By Richard Longstreet
Consulting offers many attractions for graduates choosing a career to embark on: the high salaries, the travel opportunities, the chance to work on clients’ most complex, high-stakes business problems — to name a few. But for many prospective consultants, a big part of the sector’s appeal stems from the fact that it provides an exceptionally clear progression framework. The big consulting firms provide their employees with the luxury of a well-defined career pathway: Tick all of the right boxes and you will, at regular intervals, find yourself climbing up the pyramid—going from consultant to senior consultant to manager and, eventually, to partner.
Or, at least, that used to be the case.
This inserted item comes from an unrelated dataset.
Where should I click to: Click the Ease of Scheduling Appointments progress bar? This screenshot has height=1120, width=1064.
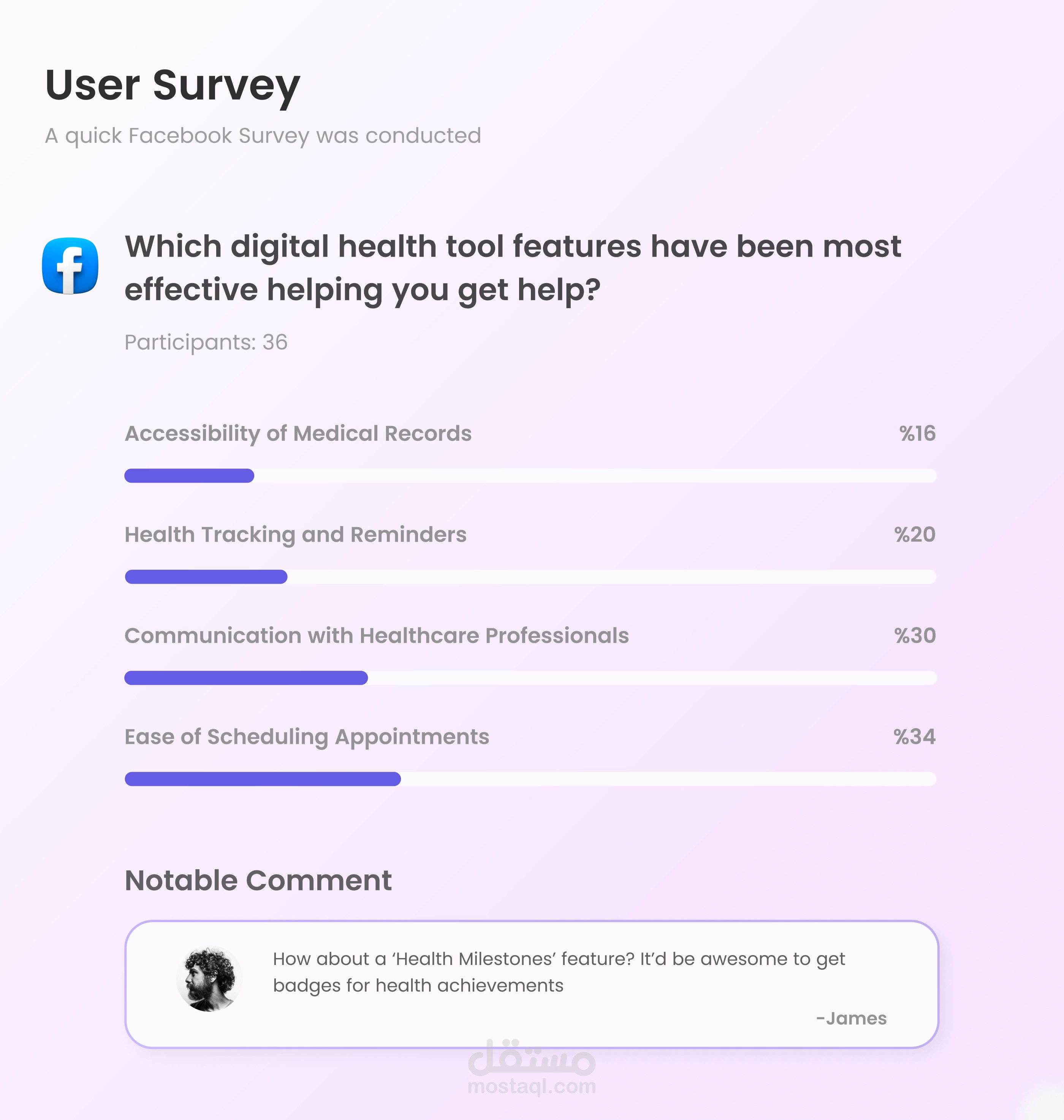[530, 779]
While consulting is still associated, in the minds of many, with the aggressive “up or out” system, the truth is that it’s a model increasingly ill-suited to the realities of the modern industry. Consulting careers today are much messier; consultants are no longer hikers progressing along a trail from A to Z, but must instead see themselves as explorers and navigators, charting a course for themselves through unmapped territory.
This is a change that’s been driven by both the supply and the demand side of the talent equation. When we interviewed consulting leaders for a recent study, many told us the same thing: That few of their graduate hires now come to the firm with the express ambition of staying there until they can join the partnership. Many instead see consulting as a springboard that can provide them with the skills necessary to thrive in other industries, and even those that do plan to stay in the sector long-term expect that they will jump around between multiple different firms in the early and middle stages of their career.
But even within an individual firm, there are now more opportunities for people to carve out their own individual pathways to the partnership. The typical large firm often feels less like a single organisation these days and more like a latticework of interlinking sub-brands and service lines, and an enterprising consultant can take advantage of this to create a career path that works for them. One might, for example, spend a year or two working as a product designer in the firm’s “innovation hub”, or take a break from project delivery and instead work on developing software to support the firm’s managed services offerings.
Ultimately, this diversification of career paths can only be a good thing. Now more than ever, partners have to wear many different hats: Alongside selling the firm, delivering work, and managing their teams, they are also expected to play a proactive role in creating thought leadership, developing new services, and expanding the firm’s intellectual capital. And so the more diverse the backgrounds and the experiences of a firm’s partnership, the better equipped those partners will be to help their organisations rise to the challenges and opportunities confronting the sector today.